This project is focused on detecting emotions and recognizing speakers from audio files using deep learning models. We have two pre-trained models for this purpose: one for emotion detection and another for speaker recognition. The code for the models are in the files: Emotion_Detection_Ravdess_Dataset.ipynb and Speaker_Identification_Ravdess_Dataset.ipynb
Before running the code, ensure you have the following prerequisites installed:
- Python 3.x
- TensorFlow
- Keras
-
Clone the repository to your local machine:
git clone https://github.com/pranay-5374/VoiceSculptor.git
-
Navigate to the project directory:
cd your-repo -
Install the required dependencies:
pip install tensorflow keras
-
Download the pre-trained models (if not already provided) and place them in the project directory.
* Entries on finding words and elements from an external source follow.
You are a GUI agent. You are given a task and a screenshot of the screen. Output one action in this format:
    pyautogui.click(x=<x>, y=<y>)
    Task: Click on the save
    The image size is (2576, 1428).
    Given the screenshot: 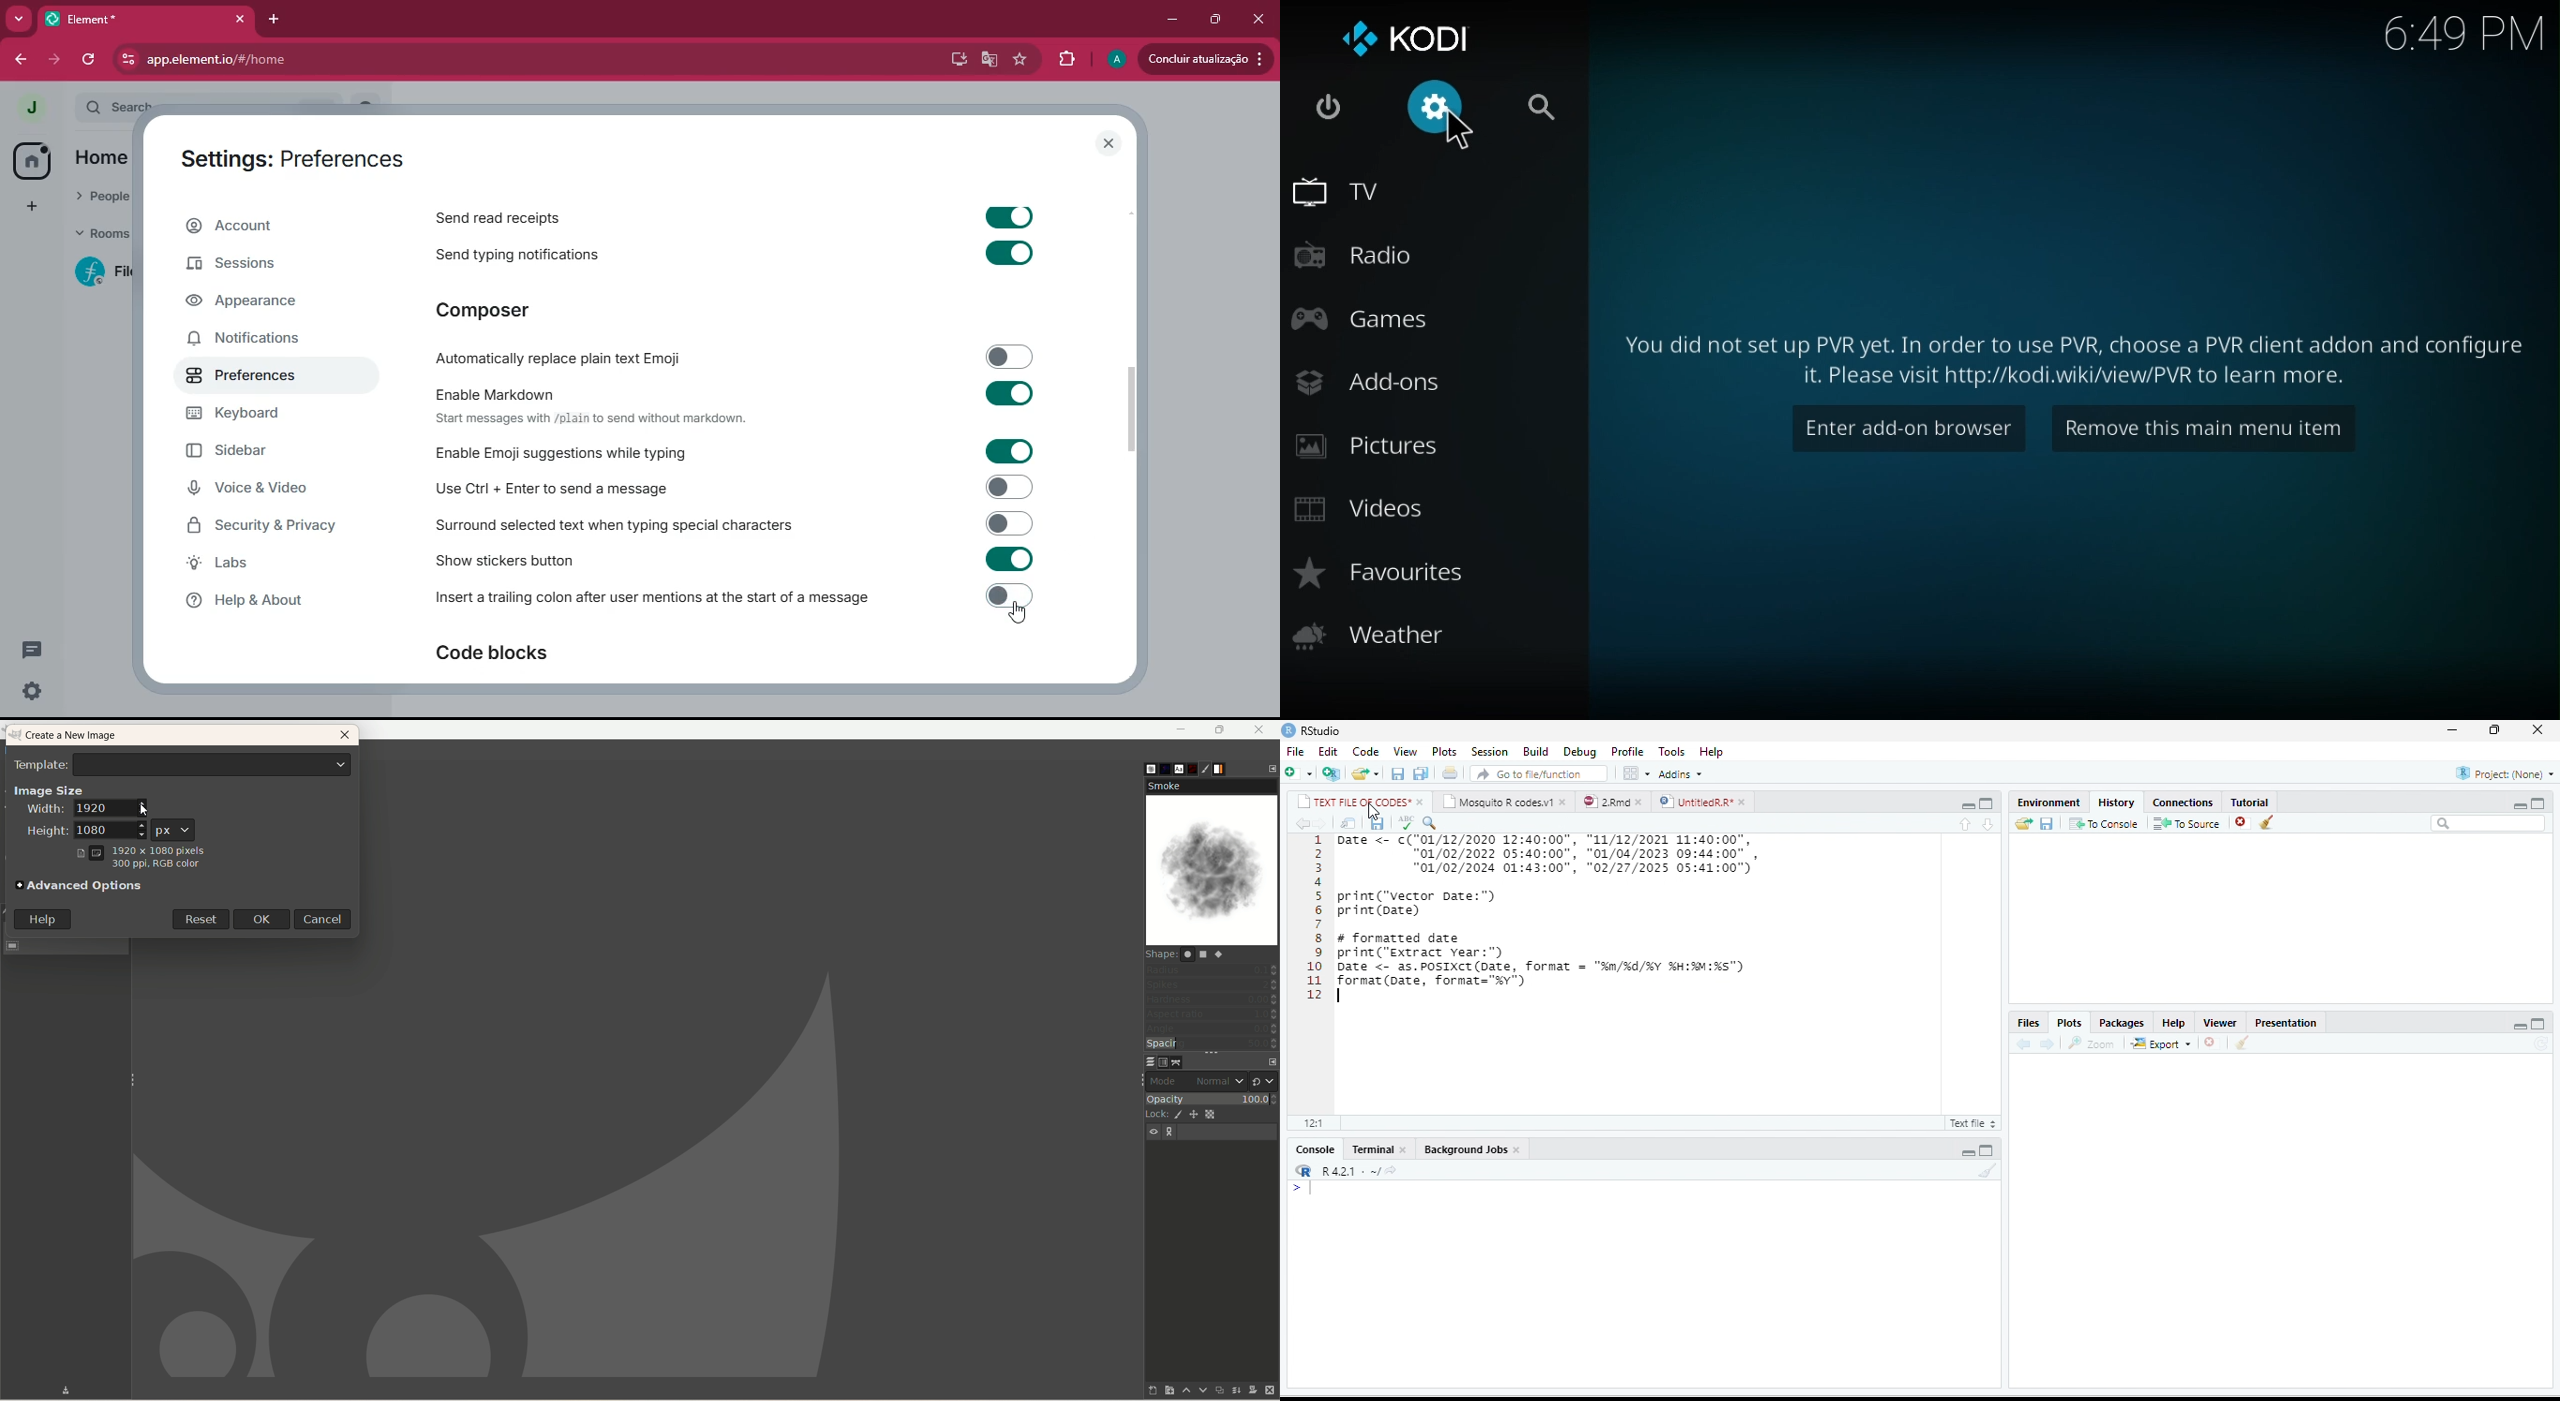 What is the action you would take?
    pyautogui.click(x=1398, y=773)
You can use the code to perform emotion detection and speaker recognition on audio files.
-
Import the necessary libraries:
from tensorflow import keras from tensorflow.keras import layers
-
Load the pre-trained models:
emotion_model = keras.models.load_model("emotion_detection_model.h5") speaker_model = keras.models.load_model("speaker_recognition_model.h5")
-
Freeze the layers of the loaded models to retain their pre-trained weights:
for layer in emotion_model.layers: layer.trainable = False for layer in speaker_model.layers: layer.trainable = False
-
Define an input layer for your audio data and connect it to both models:
input_layer = layers.Input(shape=(input_shape,)) emotion_output = emotion_model(input_layer) speaker_output = speaker_model(input_layer)
-
Add additional layers for custom classification:
emotion_output = layers.Dense(128, activation='relu')(emotion_output) emotion_output = layers.Dense(num_emotion_classes, activation='softmax', name='emotion_output')(emotion_output) speaker_output = layers.Dense(128, activation='relu')(speaker_output) speaker_output = layers.Dense(num_speaker_classes, activation='softmax', name='speaker_output')(speaker_output)
-
Create a combined model that outputs both emotion and speaker predictions:
combined_model = keras.Model(inputs=input_layer, outputs=[emotion_output, speaker_output])
-
Compile the combined model with suitable loss functions, optimizers, and metrics:
combined_model.compile(optimizer='adam', loss={'emotion_output': 'categorical_crossentropy', 'speaker_output': 'categorical_crossentropy'}, metrics={'emotion_output': 'accuracy', 'speaker_output': 'accuracy'})
-
Train and evaluate the combined model using your audio data.
For more details, you can check the code and its comments.
The provided code allows you to integrate pre-trained emotion detection and speaker recognition models into a single model for audio analysis. Please make sure to replace input_shape, num_emotion_classes, and num_speaker_classes with appropriate values for your specific use case.